Well, I couldn't convince my client that a new tile job was the way to go, so I reluctantly set about removing the old grout. Here's what I did, and I have to admit, it went pretty well, despite the fact that the  moron who did the intial install did a crappy job--uneven joints, lippage, using caulk on top of the grout in some areas :furious:

1. Scrape out uppermost grout using a triangle scraper hand tool--this also created more of a "groove" for step 2

2. The hardware store had a set of 10 diamond coated imitation dremel cutters on the bulk tool table for $10. They were made in China and didn't appear to be very good quality, but I decided to give them a shot. They did great!!! They pulled along nicely in the grout joint and chewed up the grout pretty efficiently. I held the shopvac nozzle alongside the cutter to minimize the dust. I ate up 4 of the diamond bits for this job.

All together, it took about 6 hours to remove about 2/3 of the grout from all the joints. If I ever have to do this again, I would try to find more of those diamond bits. Don't get me wrong, it wasn't any fun crawling around in a bathtub all day, but the customer is happy and I made a few bucks in the process:thumbup:

Thanks to everyone for their input on this project.


----------



## JFM constr (Jul 26, 2014)

wow ,i have never been able to stick this out .tried a 100$ diamond fien disc ,that was way to tedious .went with the ugly colorant you paint over and moved on .impressed with those who stuck this out .


----------



## Robie (Feb 25, 2005)

> impressed with those who stuck this out .

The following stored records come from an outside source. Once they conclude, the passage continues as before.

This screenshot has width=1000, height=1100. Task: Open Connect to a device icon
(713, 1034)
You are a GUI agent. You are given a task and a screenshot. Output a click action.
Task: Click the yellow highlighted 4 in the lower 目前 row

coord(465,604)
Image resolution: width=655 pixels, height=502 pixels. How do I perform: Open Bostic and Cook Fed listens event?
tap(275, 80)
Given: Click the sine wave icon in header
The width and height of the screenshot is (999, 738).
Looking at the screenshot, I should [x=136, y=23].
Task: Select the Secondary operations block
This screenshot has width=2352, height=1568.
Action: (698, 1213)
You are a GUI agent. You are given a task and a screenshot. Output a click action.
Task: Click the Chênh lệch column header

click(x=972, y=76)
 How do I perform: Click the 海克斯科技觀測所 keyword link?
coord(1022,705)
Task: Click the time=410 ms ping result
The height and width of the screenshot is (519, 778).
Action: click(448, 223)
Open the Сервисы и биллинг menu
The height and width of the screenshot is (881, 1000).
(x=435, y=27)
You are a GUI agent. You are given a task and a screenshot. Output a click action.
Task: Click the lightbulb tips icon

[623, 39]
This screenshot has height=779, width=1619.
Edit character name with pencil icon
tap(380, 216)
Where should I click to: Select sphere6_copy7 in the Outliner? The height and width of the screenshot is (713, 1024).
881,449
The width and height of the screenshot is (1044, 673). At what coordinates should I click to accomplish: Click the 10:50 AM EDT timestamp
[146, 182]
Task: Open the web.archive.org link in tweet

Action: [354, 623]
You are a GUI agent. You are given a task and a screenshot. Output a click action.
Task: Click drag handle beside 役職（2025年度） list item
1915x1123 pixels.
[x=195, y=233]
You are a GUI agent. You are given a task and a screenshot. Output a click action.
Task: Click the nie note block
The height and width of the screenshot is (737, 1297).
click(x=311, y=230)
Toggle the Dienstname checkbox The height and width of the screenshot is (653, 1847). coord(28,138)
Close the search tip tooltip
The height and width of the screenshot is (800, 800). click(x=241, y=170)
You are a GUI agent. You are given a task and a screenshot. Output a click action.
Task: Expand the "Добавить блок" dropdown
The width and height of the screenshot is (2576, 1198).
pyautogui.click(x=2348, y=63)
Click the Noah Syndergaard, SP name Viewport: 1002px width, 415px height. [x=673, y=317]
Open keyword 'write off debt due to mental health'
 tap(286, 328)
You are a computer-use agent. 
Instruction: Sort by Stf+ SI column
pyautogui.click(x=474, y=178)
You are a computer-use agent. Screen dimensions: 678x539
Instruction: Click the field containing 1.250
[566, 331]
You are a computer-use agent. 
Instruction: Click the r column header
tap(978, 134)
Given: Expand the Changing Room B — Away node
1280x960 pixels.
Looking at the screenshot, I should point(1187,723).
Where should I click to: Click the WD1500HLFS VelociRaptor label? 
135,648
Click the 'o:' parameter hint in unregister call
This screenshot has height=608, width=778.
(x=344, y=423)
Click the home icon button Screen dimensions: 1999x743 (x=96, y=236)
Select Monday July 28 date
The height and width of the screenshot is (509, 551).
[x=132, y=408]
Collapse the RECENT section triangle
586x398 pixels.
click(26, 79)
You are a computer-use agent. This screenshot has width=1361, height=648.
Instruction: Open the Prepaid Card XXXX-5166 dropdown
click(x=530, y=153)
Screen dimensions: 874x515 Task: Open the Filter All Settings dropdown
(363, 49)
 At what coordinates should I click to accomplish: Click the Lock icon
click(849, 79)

Thank you. Thank you very much.

Used this and a razor blade. Very tedious.


----------



## hdavis (Feb 14, 2012)

Robie said:


> Thank you. Thank you very much.
> 
> Used this and a razor blade. Very tedious.
> 
> View attachment 487333


You might want to add a brick scoring tool to your Arsenal. I mostly use that, triangular carbide scrapers, and angle grinder with diamond blade if there is room. The grinder puts out a ton of dust.


----------



## Robie (Feb 25, 2005)

hdavis said:


> You might want to add a brick scoring tool to your Arsenal. I mostly use that, triangular carbide scrapers, and angle grinder with diamond blade if there is room. The grinder puts out a ton of dust.


Yeah...got the triangle carbide scraper...too wide.
These tiles were tight...hardly any grout line.


----------